As a young boarder at Oakhill College in the 1950s, Hungarian-born Stephen Hunyor had high hopes of one day studying medicine at the University of Sydney.
But he never dreamed of becoming Professor of Medicine at that same university and one of Australia's most successful cardiologists.
"I was one of 65 boarders at Oakhill in the class of 1957", Stephen explains.
"Even back then, we must have had one of the best science laboratories in the country and I quickly developed a great passion for physics and chemistry".
"Oakhill College gave me the skills and the support I needed to pursue a Commonwealth scholarship to study medicine because I would never have been able to get into the course otherwise".
Now a Senior Staff Cardiologist at Royal North Shore Hospital in Sydney, Stephen has published over 170 scientific articles and been invited to lecture in 13 countries, including stints at internationally prestigious universities such as Harvard.
"I was so fortunate to have had as a mentor at Oakhill, the first Australian-born De La Salle Brother, Benildus De Moulin", Stephen explains.
"He was a living saint with an incredible sense of empathy and service to others."
"As a boarder, I remember well when I was recovering from an acute middle ear infection and Br Benildus sat beside me, praying the Rosary with me", Stephen adds.
"My parents had spent time in a migrant camp in Bathurst and we had experienced a lot of hardship, so the support I received from the De La Salle Brothers had a profound impact on my life at such a young age".
Through an illustrious career in medicine, Stephen has worked across four major hospitals in Sydney- Concord, St Vincent's, Prince Alfred and Royal North Shore.
He won international praise for his innovative work on pacemaker technology in the late 1980s and was invited to speak at universities across the United States, Europe, Asia and South America.
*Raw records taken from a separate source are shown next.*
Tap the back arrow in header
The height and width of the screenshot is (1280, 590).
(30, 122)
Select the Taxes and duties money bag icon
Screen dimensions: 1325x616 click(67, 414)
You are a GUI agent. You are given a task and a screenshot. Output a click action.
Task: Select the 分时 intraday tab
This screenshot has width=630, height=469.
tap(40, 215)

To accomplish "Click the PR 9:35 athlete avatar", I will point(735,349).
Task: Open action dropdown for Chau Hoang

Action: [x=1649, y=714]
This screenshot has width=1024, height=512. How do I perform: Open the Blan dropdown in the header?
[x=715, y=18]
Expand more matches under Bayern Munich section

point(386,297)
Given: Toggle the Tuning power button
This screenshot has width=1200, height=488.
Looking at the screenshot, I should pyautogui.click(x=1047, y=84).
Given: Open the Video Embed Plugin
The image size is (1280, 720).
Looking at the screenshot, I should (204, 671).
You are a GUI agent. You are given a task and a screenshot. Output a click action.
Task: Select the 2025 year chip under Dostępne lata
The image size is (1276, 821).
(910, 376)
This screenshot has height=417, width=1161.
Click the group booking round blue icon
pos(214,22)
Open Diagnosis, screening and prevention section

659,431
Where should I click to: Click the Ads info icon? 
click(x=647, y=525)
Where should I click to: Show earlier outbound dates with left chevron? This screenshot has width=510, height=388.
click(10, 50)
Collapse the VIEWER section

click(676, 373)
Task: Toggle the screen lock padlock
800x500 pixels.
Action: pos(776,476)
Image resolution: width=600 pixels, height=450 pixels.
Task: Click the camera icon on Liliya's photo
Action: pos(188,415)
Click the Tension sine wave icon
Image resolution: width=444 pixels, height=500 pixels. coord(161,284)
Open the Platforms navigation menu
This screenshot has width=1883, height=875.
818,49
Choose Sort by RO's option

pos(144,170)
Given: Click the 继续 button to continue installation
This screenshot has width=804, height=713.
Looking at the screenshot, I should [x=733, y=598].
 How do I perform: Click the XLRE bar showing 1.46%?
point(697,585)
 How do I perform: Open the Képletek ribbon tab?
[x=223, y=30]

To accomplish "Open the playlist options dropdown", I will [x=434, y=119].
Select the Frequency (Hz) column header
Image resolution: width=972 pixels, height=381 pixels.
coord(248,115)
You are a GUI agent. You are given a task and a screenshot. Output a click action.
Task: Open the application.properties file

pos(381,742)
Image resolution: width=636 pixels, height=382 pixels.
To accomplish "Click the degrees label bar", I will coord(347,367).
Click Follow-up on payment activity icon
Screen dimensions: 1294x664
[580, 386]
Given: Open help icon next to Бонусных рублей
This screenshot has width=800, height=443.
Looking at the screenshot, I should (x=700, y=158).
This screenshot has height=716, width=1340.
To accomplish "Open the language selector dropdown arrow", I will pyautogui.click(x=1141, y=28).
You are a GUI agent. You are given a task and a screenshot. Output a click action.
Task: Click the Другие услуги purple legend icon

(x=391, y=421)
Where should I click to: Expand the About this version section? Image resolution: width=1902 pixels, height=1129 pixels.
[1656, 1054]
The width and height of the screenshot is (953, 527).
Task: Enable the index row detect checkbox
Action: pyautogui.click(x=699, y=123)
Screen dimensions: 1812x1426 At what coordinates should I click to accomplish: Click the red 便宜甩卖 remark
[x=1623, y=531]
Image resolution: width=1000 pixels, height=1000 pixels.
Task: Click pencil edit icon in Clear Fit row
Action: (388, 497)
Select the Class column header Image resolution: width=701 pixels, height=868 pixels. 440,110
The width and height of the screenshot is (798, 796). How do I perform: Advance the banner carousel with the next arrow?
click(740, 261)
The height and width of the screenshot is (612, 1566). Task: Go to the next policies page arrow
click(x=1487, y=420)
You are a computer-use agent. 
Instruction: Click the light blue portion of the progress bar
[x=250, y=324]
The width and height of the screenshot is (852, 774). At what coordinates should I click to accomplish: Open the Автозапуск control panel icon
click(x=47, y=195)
Over recent years, he has been turning his attention towards research in stem cell biology and how it could be applied to treat heart conditions.
Stephen urges current students in Lasallian schools to aim high and consider a career in medicine.
"The work is so rewarding and I've gained so much inspiration through the patients I've treated", he says.
"Being able to give a heart attack patient a better quality of life or reducing the blood pressure reading of a patient with diabetes, it's so incredibly fulfilling".
Stephen says while entry to medical degrees is far more competitive now than when he left Oakhill College, students may need to consider other pathways into medicine, especially through science degrees.
"Resilience is really important in medicine", he explains.
"I had my first PhD rejected and had to go back again and eventually turned failure into success".
"But ultimately, it's the Lasallian values of empathy and compassion that have guided me throughout my career and that all stems back to my time as a young boarder at Oakhill".